これで1970年代のデタント(緊張緩和)は崩壊した。アメリカは第2次戦略兵器制限交渉の批准を見送り、1980年のモスクワ・オリンピックを日本や西ドイツとともにボイコットした。この再燃した緊張を「新冷戦」と呼ぶ。
ソ連軍はイスラーム系ゲリラ(ムジャヒディン)の抵抗に苦しみ、約10年の泥沼の末、1989年に撤退した。
この戦争の消耗はソ連経済と体制の衰退を加速させ、冷戦終結の遠因となった。侵攻(1979年)と撤退(1989年)の両年号が基準点である。
ひっかけポイント
「アフガン侵攻=デタントの終わり」「撤退の1989年=冷戦終結の年」という始点と終点の対応が整序で頻出。ソ連は短期勝利どころか10年の泥沼に陥った。
選択肢の確認
①「米ソ関係がいっそう良好になった」
❌ 誤り。
侵攻はデタント(緊張緩和)を終わらせた出来事であり、米ソ関係が良好だったのは1970年代前半のニクソン・ブレジネフ期で、時期の対応が逆である。
②「ソ連は短期間で完全な勝利を収めた」
❌ 誤り。
ソ連は現地の抵抗勢力のゲリラ戦に苦しんで約10年間泥沼化し、1989年に撤退しているので、短期間の完全勝利ではない。
③「国際関係に影響はなかった」
❌ 誤り。
モスクワ五輪ボイコットや米ソ軍縮交渉の停滞など、国際関係への影響はきわめて大きく、冷戦構造そのものを再緊張させた。
④「デタントが崩壊し、「新冷戦」と呼ばれる緊張が再燃した」
✅ 正しい。
1979年12月のソ連のアフガニスタン侵攻を受け、アメリカはSALT IIの批准を見送り、1980年のモスクワ五輪を西側諸国とともにボイコットするなど、新冷戦と呼ばれる緊張が再燃した。
覚えるポイント
- ソ連のアフガニスタン侵攻は1979年12月
- デタント崩壊→新冷戦、モスクワ五輪ボイコット
- 撤退は1989年、ソ連衰退を加速
共通テスト攻略
- 知識を関係で再現:用語を単独で思い出すだけでなく、「いつ・誰が・何のために・何を行い・何が変わったか」を一続きにして選択肢と照合する。

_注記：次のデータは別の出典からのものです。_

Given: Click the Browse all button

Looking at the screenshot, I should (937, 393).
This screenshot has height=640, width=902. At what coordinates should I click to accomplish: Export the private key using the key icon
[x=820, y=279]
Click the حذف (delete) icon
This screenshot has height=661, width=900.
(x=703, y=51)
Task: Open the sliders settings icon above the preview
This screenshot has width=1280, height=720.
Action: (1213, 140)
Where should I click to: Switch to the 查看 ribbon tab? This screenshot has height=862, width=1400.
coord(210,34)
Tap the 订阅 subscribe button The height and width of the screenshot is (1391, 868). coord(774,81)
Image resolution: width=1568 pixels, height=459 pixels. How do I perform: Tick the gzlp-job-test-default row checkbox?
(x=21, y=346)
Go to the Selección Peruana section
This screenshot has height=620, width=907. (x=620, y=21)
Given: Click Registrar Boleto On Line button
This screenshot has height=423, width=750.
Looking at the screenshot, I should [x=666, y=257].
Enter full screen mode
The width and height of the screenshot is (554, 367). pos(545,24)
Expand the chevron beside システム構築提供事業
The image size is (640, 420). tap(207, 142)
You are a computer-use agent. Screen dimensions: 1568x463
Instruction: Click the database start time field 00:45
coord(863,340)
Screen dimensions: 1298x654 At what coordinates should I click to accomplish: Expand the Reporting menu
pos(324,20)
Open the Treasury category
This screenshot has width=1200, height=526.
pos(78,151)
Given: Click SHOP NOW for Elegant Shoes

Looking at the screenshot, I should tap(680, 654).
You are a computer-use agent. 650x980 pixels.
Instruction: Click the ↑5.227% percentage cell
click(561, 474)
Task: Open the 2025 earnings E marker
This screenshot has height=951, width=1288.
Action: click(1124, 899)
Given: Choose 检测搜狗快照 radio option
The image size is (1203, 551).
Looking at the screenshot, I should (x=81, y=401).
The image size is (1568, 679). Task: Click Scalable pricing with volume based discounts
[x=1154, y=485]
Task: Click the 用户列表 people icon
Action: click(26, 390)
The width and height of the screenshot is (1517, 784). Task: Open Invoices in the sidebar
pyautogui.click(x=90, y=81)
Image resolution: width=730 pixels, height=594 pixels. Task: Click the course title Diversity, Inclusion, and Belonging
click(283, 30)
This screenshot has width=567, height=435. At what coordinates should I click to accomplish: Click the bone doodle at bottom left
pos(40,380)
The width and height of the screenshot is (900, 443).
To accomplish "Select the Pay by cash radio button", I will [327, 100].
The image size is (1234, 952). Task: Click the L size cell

- 因果の向きを確認:時期が近いだけで結び付けず、「原因→政策・行動→結果」の順に置き、主体と目的がつながるかを確かめる。
- 消去の軸を固定:各選択肢を「時期・主体・目的・内容・結果」に分け、一か所でも歴史的対応がずれるものを消す。語句が一部合うだけで選ばない。